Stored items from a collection
-- -- --
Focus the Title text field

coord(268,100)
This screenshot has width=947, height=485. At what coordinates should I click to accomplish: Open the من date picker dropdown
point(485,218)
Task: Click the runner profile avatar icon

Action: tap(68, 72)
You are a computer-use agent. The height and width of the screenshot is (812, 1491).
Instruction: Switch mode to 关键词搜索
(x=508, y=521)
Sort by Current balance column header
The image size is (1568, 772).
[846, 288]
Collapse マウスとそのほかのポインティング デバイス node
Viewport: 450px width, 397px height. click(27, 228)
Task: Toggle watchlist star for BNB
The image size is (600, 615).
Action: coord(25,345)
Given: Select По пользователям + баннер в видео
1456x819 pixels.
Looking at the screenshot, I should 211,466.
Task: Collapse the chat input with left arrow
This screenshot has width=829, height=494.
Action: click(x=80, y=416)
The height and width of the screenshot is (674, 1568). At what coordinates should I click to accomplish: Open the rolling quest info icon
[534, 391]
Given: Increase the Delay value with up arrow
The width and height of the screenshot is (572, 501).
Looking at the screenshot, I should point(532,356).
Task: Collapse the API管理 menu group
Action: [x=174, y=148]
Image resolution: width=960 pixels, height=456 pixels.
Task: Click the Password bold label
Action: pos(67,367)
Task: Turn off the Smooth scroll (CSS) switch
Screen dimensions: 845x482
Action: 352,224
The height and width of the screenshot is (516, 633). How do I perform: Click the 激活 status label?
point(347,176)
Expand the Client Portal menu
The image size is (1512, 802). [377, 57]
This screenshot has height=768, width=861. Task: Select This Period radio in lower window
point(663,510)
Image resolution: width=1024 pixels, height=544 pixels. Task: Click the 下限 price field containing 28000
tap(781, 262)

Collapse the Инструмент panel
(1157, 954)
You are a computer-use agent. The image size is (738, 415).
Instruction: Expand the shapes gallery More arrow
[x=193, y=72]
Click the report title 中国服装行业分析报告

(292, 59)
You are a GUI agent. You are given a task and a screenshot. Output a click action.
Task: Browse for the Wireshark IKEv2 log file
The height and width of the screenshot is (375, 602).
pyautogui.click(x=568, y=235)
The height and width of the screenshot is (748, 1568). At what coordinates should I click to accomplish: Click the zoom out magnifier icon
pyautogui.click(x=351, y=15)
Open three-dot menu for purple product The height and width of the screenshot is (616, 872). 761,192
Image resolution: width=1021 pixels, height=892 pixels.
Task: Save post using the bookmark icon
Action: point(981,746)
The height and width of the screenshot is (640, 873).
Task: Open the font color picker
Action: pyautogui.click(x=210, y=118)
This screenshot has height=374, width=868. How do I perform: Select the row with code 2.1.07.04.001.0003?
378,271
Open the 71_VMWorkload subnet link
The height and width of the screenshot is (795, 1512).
-- -- --
PROBLEM TO SOLVE: Across all the records above, count the lines that contain "computer" and reply with only the number.

EXERCISE OUTPUT: 2